I think I needed her. I needed her in order to keep connected with humanity. Was she right? How much did I actually want her? How far was I willing to go for her?

I'd like to say I would have given up my wings for her. I'd like to say that I'd have stayed the two hours simply holding her hand. I'd like to say I'd move on and never look back.

But I can't. Because she's not here.

I'm here. Jake's here. Cassie, Marco, Ax, they've left us behind. Jake and I, we can't seem to move forward. We are in the land of grey destruction.

Could it be that when you've had so much destruction that all there is left is death?

Is that what Rachel saw? Is that why she agreed to go? Is that why she wanted to go?

But no, she was never destroyed. She was only changed, evolved in her own manner. She only caused destruction. She never met destruction. She only met death.
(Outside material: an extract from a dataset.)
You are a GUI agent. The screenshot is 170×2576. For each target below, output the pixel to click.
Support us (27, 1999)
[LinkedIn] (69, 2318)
She met Death and they walked away, hand in hand, through the door of no return.

So what is left for me?

A pit of despair? A wasteland made up of the ruin that was once my mind? Possibly.

I go through the various degrees of torture daily. When I sit on my branch overlooking my meadow, there is little to stop the flow of memories when the prangs of hunger have been satiated. When the hawk mind sleeps, there is nothing to protect poor little Tobias.